Já se imaginava que o coronavírus pudesse invadir qualquer célula que tenha ECA-2 na superfície. E essas moléculas são abundantes não apenas em células dos pulmões, mas também nas de coração, fígado, rins, vasos sanguíneos e do cérebro.
- Ao que tudo indica, o coronavírus pode invadir qualquer célula que tenha ECA-2, mas precisamos entender como ele faz isso nos neurônios e por que só algumas pessoas manifestam sintomas neurológicos. Isso pode estar relacionado, por exemplo, à forma como ele entra no organismo humano - diz o pesquisador.

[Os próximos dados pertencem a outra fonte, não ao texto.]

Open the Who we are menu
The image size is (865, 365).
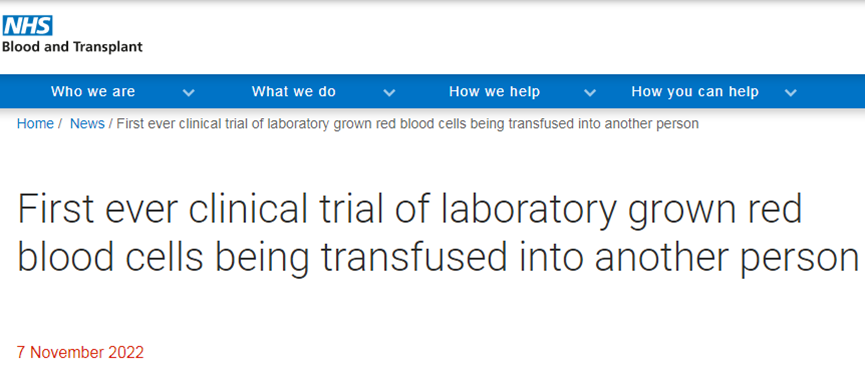(x=93, y=92)
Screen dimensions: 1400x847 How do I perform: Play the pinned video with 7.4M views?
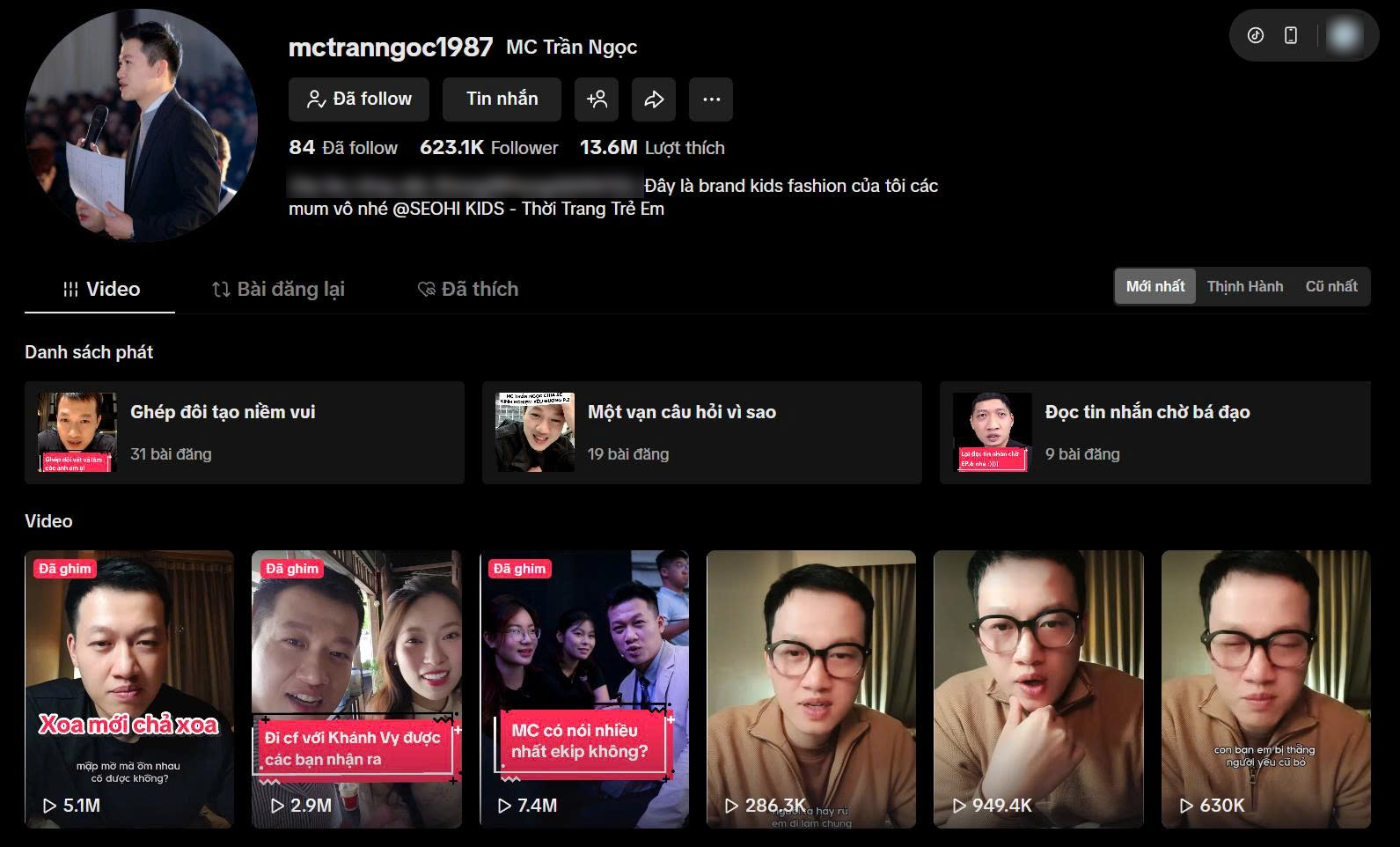[x=583, y=689]
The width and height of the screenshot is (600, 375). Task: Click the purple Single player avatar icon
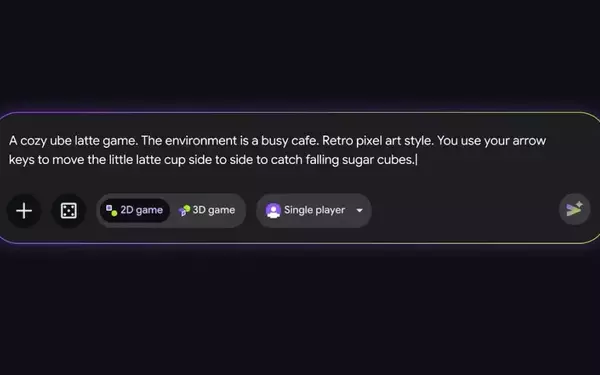click(273, 210)
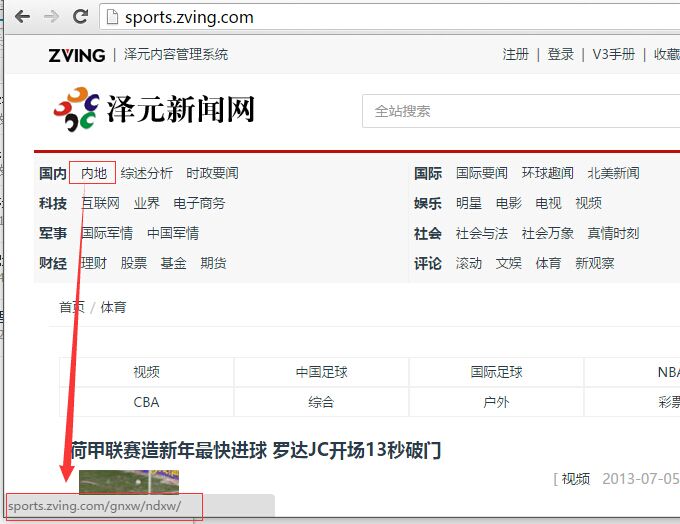
Task: Open 体育 under 评论 navigation row
Action: pos(548,263)
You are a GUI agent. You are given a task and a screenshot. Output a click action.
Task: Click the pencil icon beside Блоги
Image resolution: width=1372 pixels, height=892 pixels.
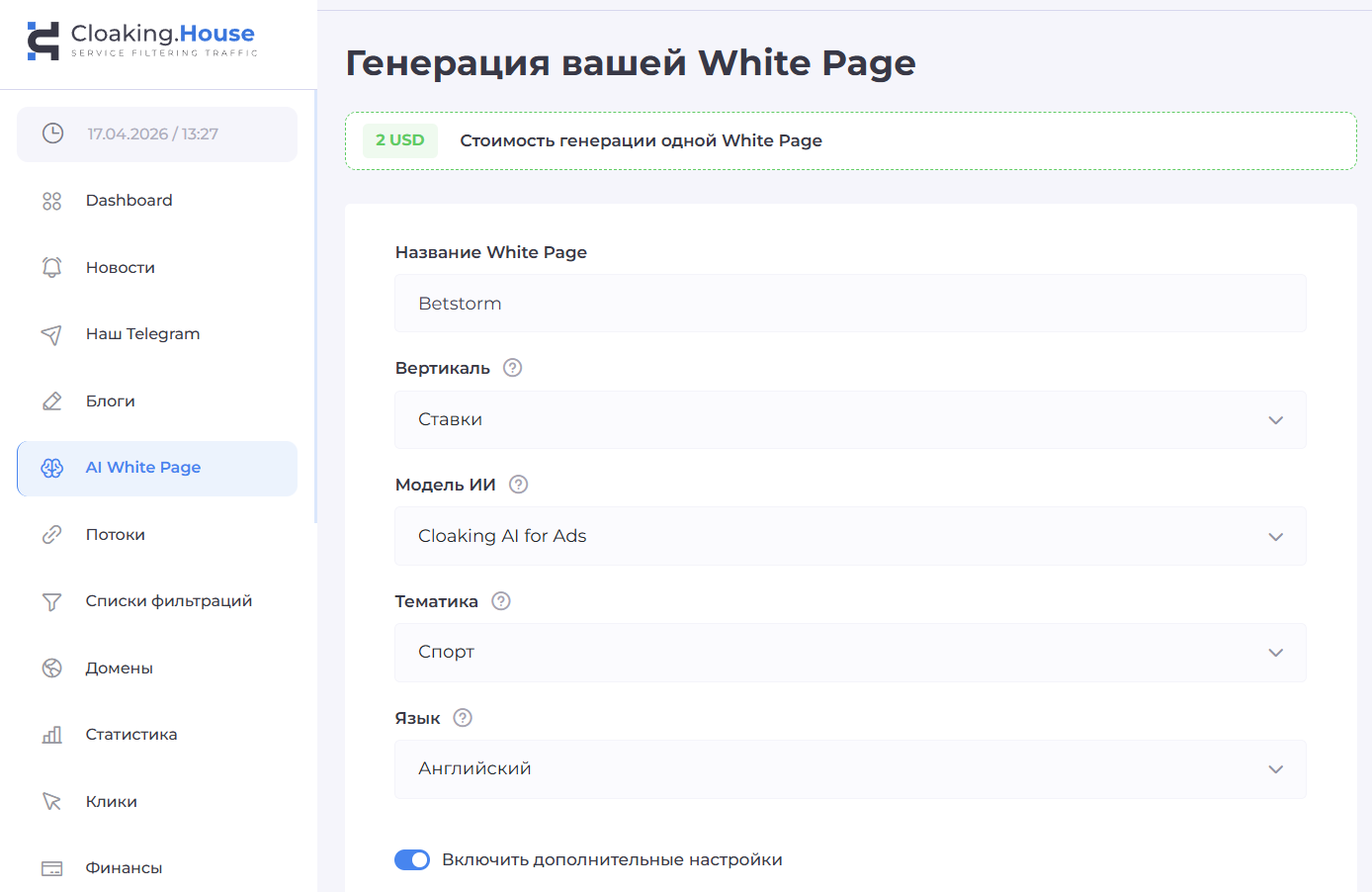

Porta de entrada para o vírus

Uma das hipóteses para a perda de olfato, agora considerada um dos sintomas mais característicos da Covid-19, é que o vírus entre pelo nariz, se multiplique no nervo olfatório e o use para chegar ao cérebro.
Uma das coisas que o grupo da Unicamp quer descobrir é se o Sars-CoV-2 infecta qualquer neurônio ou se tem preferência a se multiplicar dentro de algum tipo específico. O sistema nervoso tem uma multidão de neurônios com funções específicas, alguns estão ligados aos sentidos, outros à cognição e há aqueles relacionados a funções básicas do organismo, como respiração e batimentos cardíacos. A concentração de ECA-2 também varia entre eles.
Essa proteína está ligada ao controle da pressão sanguínea. Mas os pesquisadores suspeitam que ela possa desempenhar outras funções. Como o coronavírus impacta cada uma delas e o que isso representa para o desenvolvimento da Covid-19 são questões ainda sem resposta.
Outro desafio é que a ECA-2 pode não ser a única porta de entrada para as células.
- Há evidências que ele entra por outras portas em nossas células. Estamos no início - diz o neurocientista.